» Text shown:
Don't bet the house: A home without a mortgage is best retirement fund

While analysts moan about the stock market downturns of the past few years having ruined retirement dreams, millions of Canadians have been quietly laughing all the way to the bank. That is because they have been watching their real estate holdings appreciate, in some cases far faster than their retirement savings plans portfolios depreciated.


Adrian Mastracci, investment counsel and financial advisor at ‘fee-only’ KCM Wealth Management, says, “A secondary solution is to pay off the home/retirement fund as rapidly as possible in order to reduce costs.”

Home ownership has traditionally been the retirement savings vehicle of choice for Canadians, largely because there was no other option. Until mutual funds became popular, most Canadians were effectively shut out of the stock and bond markets. Once they were let in, there was a surge toward these investment vehicles, as a way to save for retirement.

During the market heyday, many financial planners warned that a properly diversified portfolio should include a real estate component, especially a low-cost, steadily appreciating one. If the stock market supplies the spice in a financial life, home ownership is the bread and butter -- the slow, albeit boring, accumulation of an asset that can be sold at retirement to fund a decent lifestyle.

» Data shown:
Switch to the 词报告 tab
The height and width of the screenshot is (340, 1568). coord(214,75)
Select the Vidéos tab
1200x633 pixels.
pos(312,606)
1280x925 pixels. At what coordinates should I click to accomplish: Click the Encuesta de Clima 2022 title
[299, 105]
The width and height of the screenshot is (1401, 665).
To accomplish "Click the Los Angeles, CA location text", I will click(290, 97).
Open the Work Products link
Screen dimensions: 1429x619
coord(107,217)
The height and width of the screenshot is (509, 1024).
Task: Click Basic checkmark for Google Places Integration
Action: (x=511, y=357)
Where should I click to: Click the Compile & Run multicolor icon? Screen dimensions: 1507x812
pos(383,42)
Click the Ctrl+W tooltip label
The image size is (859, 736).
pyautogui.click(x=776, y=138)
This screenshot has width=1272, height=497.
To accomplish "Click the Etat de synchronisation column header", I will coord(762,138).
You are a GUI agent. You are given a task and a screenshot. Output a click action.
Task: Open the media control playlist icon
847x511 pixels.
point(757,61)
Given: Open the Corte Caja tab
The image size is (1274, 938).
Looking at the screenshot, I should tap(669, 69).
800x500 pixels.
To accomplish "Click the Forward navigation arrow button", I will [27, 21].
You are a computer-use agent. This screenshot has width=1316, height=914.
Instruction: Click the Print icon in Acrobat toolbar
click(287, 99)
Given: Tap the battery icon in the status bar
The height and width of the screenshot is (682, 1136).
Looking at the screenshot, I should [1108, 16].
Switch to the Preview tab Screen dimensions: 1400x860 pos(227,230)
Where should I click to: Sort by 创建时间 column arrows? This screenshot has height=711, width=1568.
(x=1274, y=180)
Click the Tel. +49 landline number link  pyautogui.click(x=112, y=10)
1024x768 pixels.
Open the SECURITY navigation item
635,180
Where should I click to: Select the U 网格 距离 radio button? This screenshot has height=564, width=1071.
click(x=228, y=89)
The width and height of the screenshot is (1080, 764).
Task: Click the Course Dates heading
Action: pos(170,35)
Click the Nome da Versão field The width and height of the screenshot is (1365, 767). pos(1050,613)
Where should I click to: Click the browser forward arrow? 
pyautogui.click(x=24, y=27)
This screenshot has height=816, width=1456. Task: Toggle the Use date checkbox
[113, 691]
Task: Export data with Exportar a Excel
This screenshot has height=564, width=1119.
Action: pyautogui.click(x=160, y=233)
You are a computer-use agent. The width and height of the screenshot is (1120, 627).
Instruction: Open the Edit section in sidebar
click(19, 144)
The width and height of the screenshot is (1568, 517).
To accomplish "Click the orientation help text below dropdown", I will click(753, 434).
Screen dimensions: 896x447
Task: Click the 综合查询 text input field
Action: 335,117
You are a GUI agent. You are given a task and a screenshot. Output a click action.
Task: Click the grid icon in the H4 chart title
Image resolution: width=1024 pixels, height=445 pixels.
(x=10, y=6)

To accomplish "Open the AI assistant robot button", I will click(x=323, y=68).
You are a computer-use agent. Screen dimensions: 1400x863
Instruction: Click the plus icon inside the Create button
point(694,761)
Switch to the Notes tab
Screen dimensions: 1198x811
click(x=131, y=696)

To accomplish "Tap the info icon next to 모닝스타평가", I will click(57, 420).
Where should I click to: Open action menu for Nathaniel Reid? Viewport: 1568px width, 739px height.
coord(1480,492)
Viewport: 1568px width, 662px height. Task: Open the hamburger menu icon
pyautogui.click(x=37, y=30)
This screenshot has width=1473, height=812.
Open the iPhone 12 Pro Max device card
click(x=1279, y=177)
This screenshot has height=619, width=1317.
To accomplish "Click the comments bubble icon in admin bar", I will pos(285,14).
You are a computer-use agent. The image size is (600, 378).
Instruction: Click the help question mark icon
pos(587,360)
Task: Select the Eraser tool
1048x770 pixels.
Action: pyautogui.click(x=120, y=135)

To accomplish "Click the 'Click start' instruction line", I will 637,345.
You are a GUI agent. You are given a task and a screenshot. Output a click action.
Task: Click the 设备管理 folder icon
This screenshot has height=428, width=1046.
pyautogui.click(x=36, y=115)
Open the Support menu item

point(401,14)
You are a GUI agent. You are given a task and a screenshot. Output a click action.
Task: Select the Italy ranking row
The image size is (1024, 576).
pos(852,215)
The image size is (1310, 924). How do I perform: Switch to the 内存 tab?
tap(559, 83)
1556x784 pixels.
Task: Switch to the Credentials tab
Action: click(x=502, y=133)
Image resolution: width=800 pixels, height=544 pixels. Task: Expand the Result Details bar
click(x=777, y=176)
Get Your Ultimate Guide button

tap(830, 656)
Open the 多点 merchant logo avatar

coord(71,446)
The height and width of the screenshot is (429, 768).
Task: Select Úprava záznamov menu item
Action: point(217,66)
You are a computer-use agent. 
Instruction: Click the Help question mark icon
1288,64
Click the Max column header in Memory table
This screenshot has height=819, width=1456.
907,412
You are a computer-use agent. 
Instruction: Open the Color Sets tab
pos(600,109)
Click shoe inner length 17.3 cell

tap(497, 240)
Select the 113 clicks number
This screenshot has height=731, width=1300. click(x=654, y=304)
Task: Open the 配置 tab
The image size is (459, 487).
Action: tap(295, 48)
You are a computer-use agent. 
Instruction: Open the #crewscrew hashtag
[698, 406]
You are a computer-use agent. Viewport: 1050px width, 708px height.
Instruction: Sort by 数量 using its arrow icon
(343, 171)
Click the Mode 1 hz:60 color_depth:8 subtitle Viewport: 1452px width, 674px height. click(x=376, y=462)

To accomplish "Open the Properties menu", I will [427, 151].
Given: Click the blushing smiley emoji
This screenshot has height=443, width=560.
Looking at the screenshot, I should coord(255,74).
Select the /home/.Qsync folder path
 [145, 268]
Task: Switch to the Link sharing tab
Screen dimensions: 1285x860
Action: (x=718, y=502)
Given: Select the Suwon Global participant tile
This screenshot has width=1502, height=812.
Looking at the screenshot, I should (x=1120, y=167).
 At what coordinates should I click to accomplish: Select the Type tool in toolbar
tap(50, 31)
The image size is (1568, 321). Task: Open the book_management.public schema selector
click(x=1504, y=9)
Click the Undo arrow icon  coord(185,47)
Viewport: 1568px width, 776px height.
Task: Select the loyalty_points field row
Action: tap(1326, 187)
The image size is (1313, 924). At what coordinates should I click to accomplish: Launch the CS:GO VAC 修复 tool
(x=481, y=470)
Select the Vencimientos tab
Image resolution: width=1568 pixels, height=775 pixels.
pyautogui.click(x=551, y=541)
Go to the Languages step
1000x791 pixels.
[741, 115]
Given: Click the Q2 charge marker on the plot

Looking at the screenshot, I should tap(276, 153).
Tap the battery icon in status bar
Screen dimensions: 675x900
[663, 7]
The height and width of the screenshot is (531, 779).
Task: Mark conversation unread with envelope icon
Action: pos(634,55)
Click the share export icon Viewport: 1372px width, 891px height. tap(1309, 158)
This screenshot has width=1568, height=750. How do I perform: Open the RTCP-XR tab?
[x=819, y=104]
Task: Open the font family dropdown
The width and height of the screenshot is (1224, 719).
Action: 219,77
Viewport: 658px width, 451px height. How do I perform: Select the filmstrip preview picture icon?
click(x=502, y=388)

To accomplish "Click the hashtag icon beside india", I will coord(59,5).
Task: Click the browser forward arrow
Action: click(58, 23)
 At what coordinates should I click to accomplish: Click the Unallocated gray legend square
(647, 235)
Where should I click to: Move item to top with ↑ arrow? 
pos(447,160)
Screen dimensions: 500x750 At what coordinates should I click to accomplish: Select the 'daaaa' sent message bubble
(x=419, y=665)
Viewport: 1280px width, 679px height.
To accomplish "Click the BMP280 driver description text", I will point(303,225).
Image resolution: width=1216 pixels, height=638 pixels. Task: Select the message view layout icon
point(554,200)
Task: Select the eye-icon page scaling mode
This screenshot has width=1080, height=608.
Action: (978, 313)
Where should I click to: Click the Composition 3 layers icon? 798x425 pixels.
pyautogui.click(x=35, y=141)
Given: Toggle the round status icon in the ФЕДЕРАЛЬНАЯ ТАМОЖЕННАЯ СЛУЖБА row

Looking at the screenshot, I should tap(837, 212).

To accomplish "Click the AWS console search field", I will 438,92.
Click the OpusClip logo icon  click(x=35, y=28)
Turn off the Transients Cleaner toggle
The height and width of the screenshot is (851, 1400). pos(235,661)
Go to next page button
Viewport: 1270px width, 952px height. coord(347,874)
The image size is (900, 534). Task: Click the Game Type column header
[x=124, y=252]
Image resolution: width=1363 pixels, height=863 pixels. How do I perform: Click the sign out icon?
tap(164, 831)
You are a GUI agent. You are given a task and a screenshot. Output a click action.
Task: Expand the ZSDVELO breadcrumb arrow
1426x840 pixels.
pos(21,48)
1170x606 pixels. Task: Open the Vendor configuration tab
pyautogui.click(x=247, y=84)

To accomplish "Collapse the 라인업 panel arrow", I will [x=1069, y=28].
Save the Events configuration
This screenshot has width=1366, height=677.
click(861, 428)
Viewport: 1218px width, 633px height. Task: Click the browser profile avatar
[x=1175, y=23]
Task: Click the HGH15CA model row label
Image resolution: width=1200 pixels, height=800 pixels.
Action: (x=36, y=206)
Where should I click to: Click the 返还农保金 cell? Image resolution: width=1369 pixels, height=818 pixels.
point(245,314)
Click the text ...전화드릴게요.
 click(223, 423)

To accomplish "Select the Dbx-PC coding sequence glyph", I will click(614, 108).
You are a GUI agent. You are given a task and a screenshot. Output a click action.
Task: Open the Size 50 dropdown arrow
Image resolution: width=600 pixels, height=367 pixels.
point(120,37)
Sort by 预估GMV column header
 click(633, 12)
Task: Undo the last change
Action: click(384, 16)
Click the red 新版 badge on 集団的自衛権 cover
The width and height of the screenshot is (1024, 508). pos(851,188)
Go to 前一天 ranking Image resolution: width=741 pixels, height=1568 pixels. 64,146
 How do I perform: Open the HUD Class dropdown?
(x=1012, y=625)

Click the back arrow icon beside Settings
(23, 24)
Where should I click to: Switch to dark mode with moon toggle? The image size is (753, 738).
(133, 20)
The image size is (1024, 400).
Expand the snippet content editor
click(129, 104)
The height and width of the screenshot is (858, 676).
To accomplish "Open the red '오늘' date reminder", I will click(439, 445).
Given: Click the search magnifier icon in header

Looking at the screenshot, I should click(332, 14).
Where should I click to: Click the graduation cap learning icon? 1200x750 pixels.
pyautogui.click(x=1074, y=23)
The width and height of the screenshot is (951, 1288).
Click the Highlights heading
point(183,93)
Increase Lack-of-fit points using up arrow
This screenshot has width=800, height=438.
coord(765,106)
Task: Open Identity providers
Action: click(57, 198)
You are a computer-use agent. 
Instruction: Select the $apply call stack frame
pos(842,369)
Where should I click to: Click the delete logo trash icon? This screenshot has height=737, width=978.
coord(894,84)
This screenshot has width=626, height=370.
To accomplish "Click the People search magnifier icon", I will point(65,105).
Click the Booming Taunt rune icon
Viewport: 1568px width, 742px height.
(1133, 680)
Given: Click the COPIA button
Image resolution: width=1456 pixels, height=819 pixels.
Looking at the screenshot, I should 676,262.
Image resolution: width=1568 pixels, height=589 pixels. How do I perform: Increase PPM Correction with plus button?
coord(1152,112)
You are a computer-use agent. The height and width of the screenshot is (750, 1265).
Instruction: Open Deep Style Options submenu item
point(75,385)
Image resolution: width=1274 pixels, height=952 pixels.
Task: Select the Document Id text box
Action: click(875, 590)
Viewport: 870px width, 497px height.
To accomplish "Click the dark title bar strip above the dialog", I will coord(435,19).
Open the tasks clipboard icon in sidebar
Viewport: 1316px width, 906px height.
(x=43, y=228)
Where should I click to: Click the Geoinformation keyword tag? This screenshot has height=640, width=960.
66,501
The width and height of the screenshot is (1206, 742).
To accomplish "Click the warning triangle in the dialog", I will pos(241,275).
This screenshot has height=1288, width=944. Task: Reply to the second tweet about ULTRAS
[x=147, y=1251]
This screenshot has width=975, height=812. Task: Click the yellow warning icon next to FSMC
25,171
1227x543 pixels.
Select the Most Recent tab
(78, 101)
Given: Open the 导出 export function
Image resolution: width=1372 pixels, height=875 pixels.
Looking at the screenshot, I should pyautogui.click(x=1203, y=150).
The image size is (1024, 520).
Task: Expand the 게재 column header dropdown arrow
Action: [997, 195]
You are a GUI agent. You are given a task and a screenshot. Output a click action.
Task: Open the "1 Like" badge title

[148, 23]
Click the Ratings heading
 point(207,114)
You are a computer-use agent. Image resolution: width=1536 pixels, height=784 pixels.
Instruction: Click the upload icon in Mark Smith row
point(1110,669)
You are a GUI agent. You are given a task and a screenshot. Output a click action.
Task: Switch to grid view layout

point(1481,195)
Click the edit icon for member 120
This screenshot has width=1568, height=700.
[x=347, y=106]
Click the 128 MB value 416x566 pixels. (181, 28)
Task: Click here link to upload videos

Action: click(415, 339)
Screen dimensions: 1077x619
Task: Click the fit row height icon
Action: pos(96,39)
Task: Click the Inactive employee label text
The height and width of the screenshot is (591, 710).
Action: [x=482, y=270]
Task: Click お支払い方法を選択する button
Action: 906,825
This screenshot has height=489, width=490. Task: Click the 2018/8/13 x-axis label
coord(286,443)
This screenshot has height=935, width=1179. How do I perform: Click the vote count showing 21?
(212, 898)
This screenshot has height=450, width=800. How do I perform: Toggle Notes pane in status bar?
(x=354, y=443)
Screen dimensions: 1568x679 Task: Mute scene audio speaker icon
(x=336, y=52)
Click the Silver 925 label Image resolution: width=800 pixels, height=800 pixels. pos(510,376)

» Task list:
1. Answer these from the article on home ownership and retirement:
(a) Which firm does Adrian Mastracci work for?
(b) Until what became popular were most Canadians shut out of the stock and bond markets?
(c) If the stock market supplies the spice in a financial life, what is home ownership?
2. Transcribe the part of the article on home ownership and retirement starting at "Don't bet the" and ending at "plans portfolios depreciated.".
The rows don't matter for this at all.

» Answers to the problems:
1.
(a) KCM Wealth Management
(b) Mutual funds
(c) The bread and butter

2.
Don't bet the house: A home without a mortgage is best retirement fund

While analysts moan about the stock market downturns of the past few years having ruined retirement dreams, millions of Canadians have been quietly laughing all the way to the bank. That is because they have been watching their real estate holdings appreciate, in some cases far faster than their retirement savings plans portfolios depreciated.